# Wiring Diagram For A 1970's Phone



## DangerMouse (Jul 17, 2008)

those old dialers usually had a 'ring volume adjust' tab/slider on the bottom. this may be the problem....but what do i know? i'm just a cartoon mouse......

DM


----------



## bobo (May 17, 2005)

dm,

yes it does have a ringer adjustment. i have it on loud, and it is adjustnig the bells far apart like it should. im going to hard wire the bell to tip and ring on the customer interface and have someone call me and see if it rings....bob


----------



## rjniles (Feb 5, 2007)

bobo said:


> dm,
> 
> yes it does have a ringer adjustment. i have it on loud, and it is adjustnig the bells far apart like it should. im going to hard wire the bell to tip and ring on the customer interface and have someone call me and see if it rings....bob


 
Hard wiring the ringer across the line will not work. The ringer coil will short cicuit the line and it will be busy to the caller. The network in the phone has a capacitor that is in series with the ringer that allows the AC ringing current into the ringer coil but blocks DC.

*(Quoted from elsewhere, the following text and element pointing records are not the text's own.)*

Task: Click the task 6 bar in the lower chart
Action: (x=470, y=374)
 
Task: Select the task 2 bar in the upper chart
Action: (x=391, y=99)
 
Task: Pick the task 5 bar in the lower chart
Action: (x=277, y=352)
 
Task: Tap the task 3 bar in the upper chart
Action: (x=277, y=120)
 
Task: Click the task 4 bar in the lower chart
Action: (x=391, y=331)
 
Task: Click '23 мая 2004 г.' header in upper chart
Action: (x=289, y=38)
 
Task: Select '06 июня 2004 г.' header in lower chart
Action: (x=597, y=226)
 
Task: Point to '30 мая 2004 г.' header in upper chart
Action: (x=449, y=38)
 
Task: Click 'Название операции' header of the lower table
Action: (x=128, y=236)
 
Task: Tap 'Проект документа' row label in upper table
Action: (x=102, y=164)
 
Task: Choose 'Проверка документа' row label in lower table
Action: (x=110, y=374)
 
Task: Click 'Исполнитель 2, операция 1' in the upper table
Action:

Between the the 2 ringer gongs is a mechanical adjustment wire that has 2 notches. It adds tension to the clapper arm. Try moving it to the other notch.


----------



## rjniles (Feb 5, 2007)

If the phone in question is a Western Electric 500 series phone here is a link (other manufacturers used basically the same circuit)

http://www.porticus.org/bell/images/500dm.gif

Ringer coil 1 between BK and S-R

Ringer coil 2 between S and R

Capacitor (part of network) between A and K

BK and R ringer leads connected across L1 and L2 (Tip and Ring)


----------



## Wildie (Jul 23, 2008)

It could also be that the capacitor has dried out and changed value.
Ringing voltage is 20 cycles per second, so the capacitance and the inductance of the ringer coils must be such, to allow the ringing current to flow.


----------